The Berlin Declaration

“From the Washington Consensus to the Berlin Declaration” is the headline of a June 27th Project Syndicate column by Dani Rodrik, Laura Tyson, and Thomas Fricke.  They are talking about a statement put forth by 80 prominent economists and others, the authors above being among them. After a three-day “Winning Back the People” summit in Berlin in May this Declaration was issued and has at least several hundred signatories.   Rodrik and his colleagues depict it as a “paradigm shift in mainstream economic thinking.”

The so-called Washington Consensus has dominated international development policy for decades, calling for private sector solutions to social problems and concomitant reduction of government activities and spending.  The underpinning ideology has been the market fundamentalism that is the hallmark of neoliberalism.  For a long time, dissatisfaction with the harmful effects of these neoliberal policies has prodded a search for a post-Washington Consensus, but one has not been forthcoming.  The Berlin Declaration is seen as a start.

The Berlin Declaration is relatively short.  It argues that the multiple crises the world faces – authoritarianism on the rise, climate change, “unbearable” inequalities, global conflicts – need to be met with major government interventions.  They include a big emphasis on industrial policies and strategies in all nations, targeting the creation of good jobs, attention to a “healthier” globalization, more taxes and redistribution.  In sum, the Declaration wants to change the role of government, or as Rodrik & Co. put it, “change the balance between markets and collective action avoiding self-defeating austerity.”

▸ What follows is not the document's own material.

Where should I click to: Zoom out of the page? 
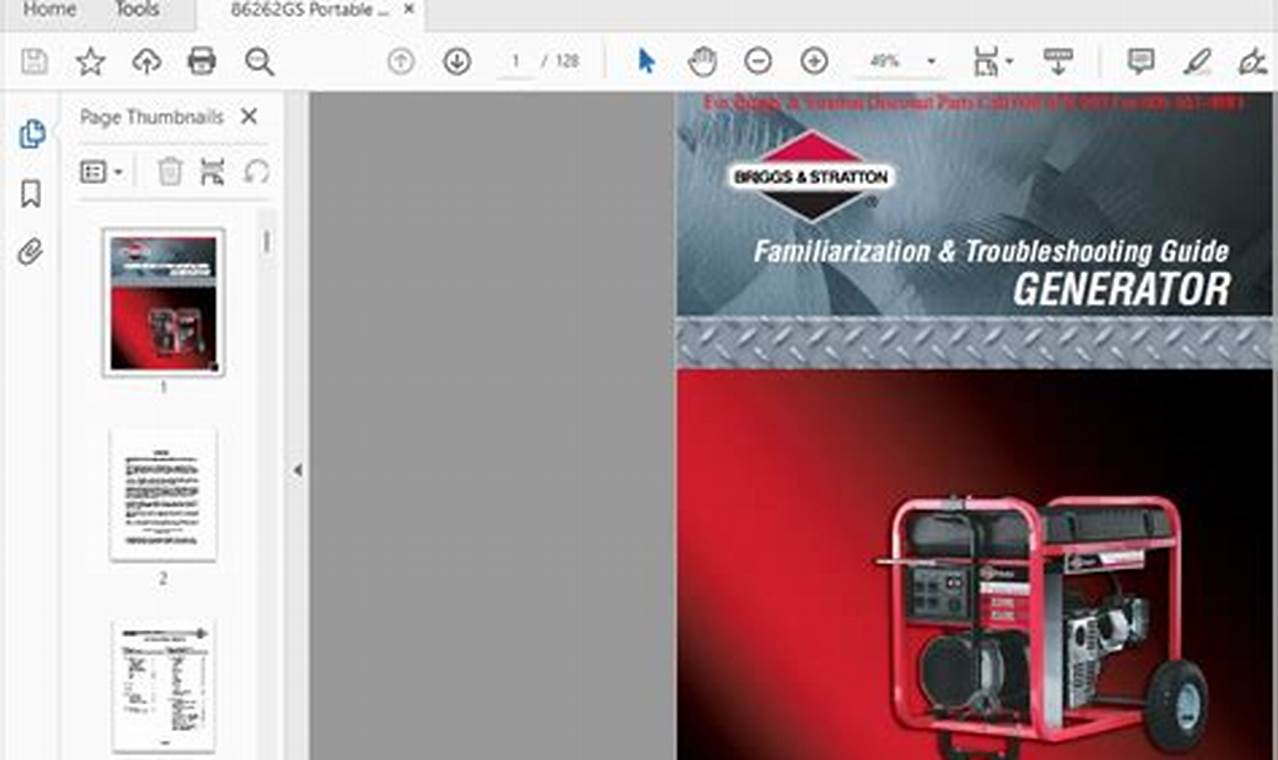point(760,61)
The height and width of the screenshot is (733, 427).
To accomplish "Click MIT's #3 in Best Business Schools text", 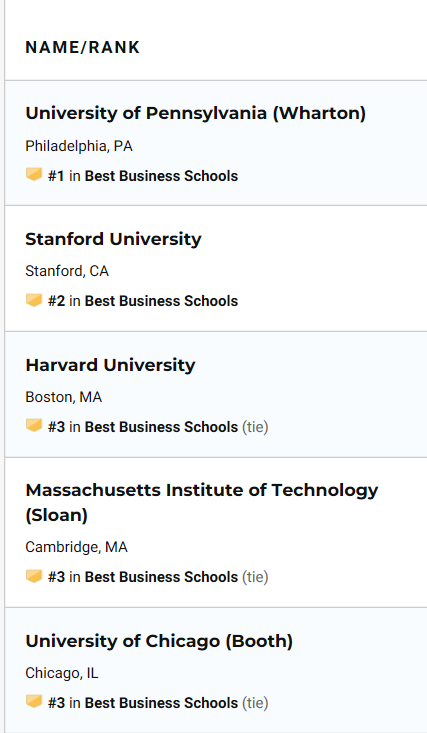I will (143, 577).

The Berlin Declaration is nothing new. It basically states the long-term position of liberal “neoclassical” economists that a market system in capitalism needs substantial intervention by governments to achieve an equitable and efficient economy and society.  Neoliberals won the government intervention debate for the past 40+ years.  The Declaration is hoping for a reversal.  While the policies recommended would be a vast improvement over those of today, there are two major problems with the Declaration:  its diagnosis and its solutions.

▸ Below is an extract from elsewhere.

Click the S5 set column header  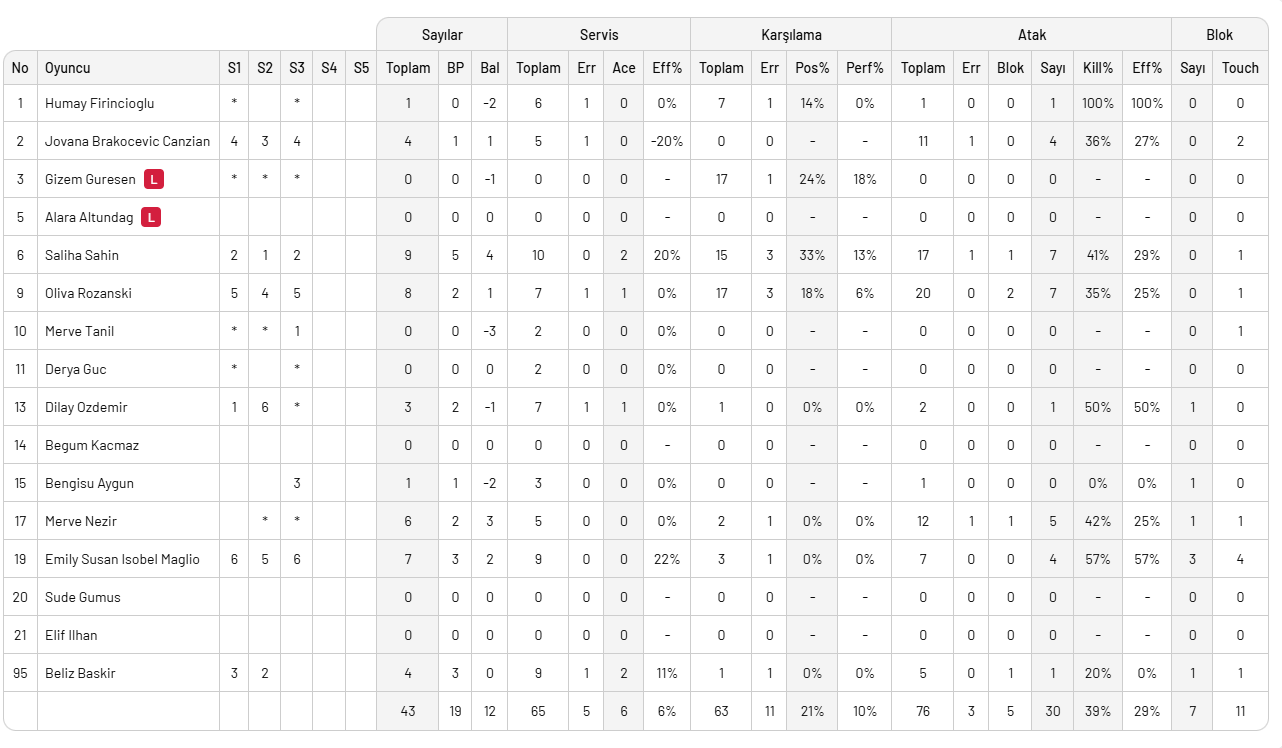pyautogui.click(x=361, y=68)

I find its diagnosis strange.  The basic problem is seen as a widespread “popular distrust” of government’s ability to solve our crises leading to a “real or perceived loss of control over one’s own livelihood and the trajectory of societal changes.” This “sense of powerlessness” has driven people around the world to elect right-wing politicians and parties and support cut-back-the-government austerity policies.

While I agree that there are many disaffected citizens who feel powerless, loss of control is a very individual characterization of what are system problems.  Moreover, at an individual level, that powerlessness is underlay by widespread fear – fear of economic precariousness, of immigrants, of crime, of others of different races or ethnicities, of your culture and way of life being changed.  Right wing platforms, like Fox “News” in the U.S., and social media more generally, are stoking those fears every day, 24/7.  At bottom, many support Trump and other right-wing neo-fascists, because their lives are difficult enough right now and they are afraid that all these things will make it worse in the future.  Restoring faith in governments, in collective action, is a very tall order in these circumstances.  Industrial and redistributive polices, even if they could be enacted in this still very neoliberal environment, will change minds and hearts with great difficulty.

Moreover, the solution of the Berlin Declaration is still capitalism, a kinder, gentler capitalism to be sure but with the world still run by a corporate global elite and their hangers on who populate groups like the World Economic Forum and the Trilateral Commission.  It is doubtful they would allow the government intervention foreseen in the Berlin Declaration and, even if they did, it is unlikely that these policies alone can put much of a dent in the global polycrisis we face.  Many of the Declaration policies are good ones, but they will only be successful if we develop alternatives to out-of-control markets and corporate domination as I and many others have argued.